Documentaires

Dans la tête d'un pédophile

Un film de Claire Denavarre
Doc en stock - ARTE France 2004


 

  Qui sont les pédocriminels ? Comment ces hommes peuvent-ils commettre l'irréparable sans penser aux conséquences sur leurs victimes ? Sont-ils malades ou criminels ? Peut-on les soigner ?

 

 

 

 

 

Les réponses à ces questions, Claire Denavarre, réalisatrice, est allée les chercher au Québec, à l'Institut Philippe-Pinel de Montréal, un hôpital psychiatrique à très haute sécurité. Créé il y a une vingtaine d'années, l'Institut regroupe plusieurs services spécialisés. L'un d'entre eux accueille vingt délinquants sexuels, violeurs et pédocriminels, tous multirécidivistes, condamnés pour la plupart à de lourdes peines de prison. Tous sont volontaires pour suivre un traitement d'un an dans cet hôpital très particulier. Une philosophie de soins que résume Benoît Dassylva, psychiatre et responsable du programme thérapeutique : « Ce n'est pas parce qu'ils ont répété une certaine façon d'être toute leur vie, qu'ils sont condamnés à demeurer ainsi tout le reste de leur vie. »

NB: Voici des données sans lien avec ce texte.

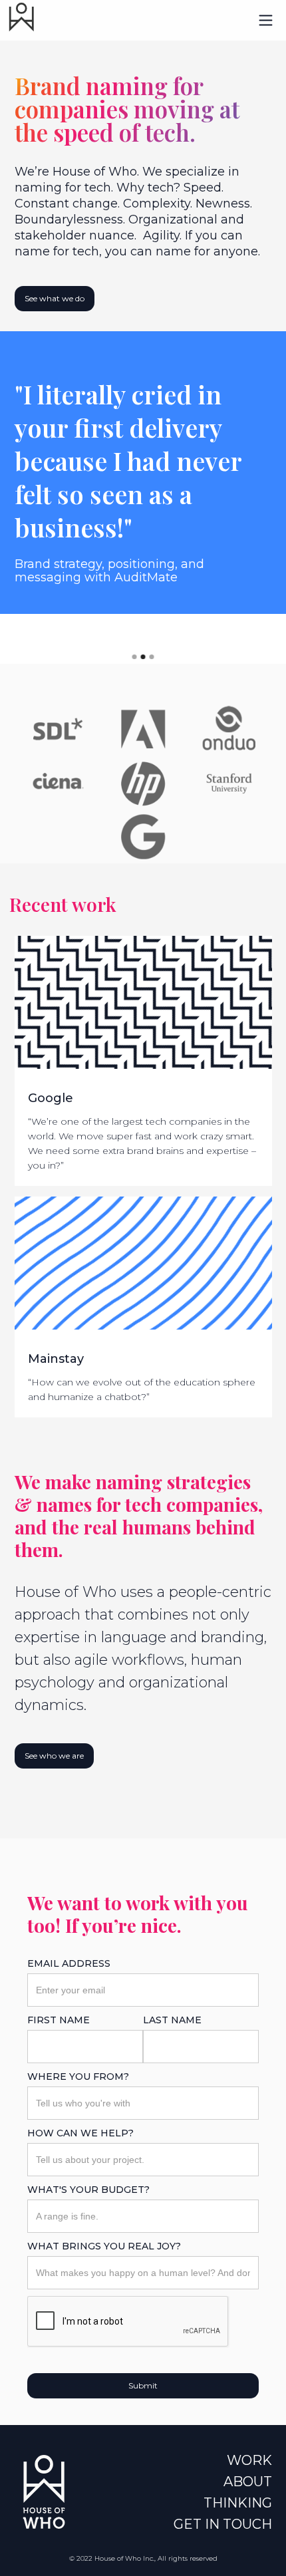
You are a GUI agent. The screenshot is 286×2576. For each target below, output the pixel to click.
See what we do (54, 298)
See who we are (54, 1756)
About (247, 2482)
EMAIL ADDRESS (68, 1963)
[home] (17, 16)
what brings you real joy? (104, 2246)
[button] (265, 20)
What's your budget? (88, 2190)
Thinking (238, 2503)
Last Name (172, 2020)
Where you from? (78, 2076)
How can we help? (80, 2133)
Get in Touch (223, 2524)
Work (249, 2460)
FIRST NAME (58, 2020)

Durant un an, les détenus vont donc réapprendre à vivre en communauté, à adapter leurs comportements à l'autre. Progressivement, les éducateurs et les psychiatres de l'Institut vont les amener à prendre conscience de la gravité des actes qu'ils ont commis. Mais s'il s'agit bien de soins, Benoît Dassylva insiste sur le fait qu'on ne parle pas ici de guérison : « On ne guérit pas de la pédophilie, par contre, on peut contrôler la pédophilie. C'est-à-dire qu'il ne faut pas avoir d'attente universelle par rapport aux pédophiles, mais je vous dirais que de façon générale, moi, je préfère un pédophile qui a peur de récidiver et qui évite les situations à risque, qui évite d'être trop dans des situations de proximité avec les enfants, que l'inverse. »

Eviter l'enchaînement

Ce que les thérapeutes de l'Institut Philippe-Pinel cherchent à obtenir, c'est qu'à sa sortie de prison, le pédocriminel parvienne à éviter l'enchaînement d'événements qui le conduira à la récidive. Car comme en témoigne Robert, condamné deux fois pour attouchements sur des enfants : « Les gens normaux vont regarder alentour d'eux, ils vont voir des enfants, ils n'ont pas à se questionner. Moi, c'est différent. Je vois des enfants, puis je dois me questionner : « Pourquoi ? Pourquoi je les regarde, pourquoi ils sont là, pourquoi ils sont seuls ? » Je dois toujours me remettre en question. »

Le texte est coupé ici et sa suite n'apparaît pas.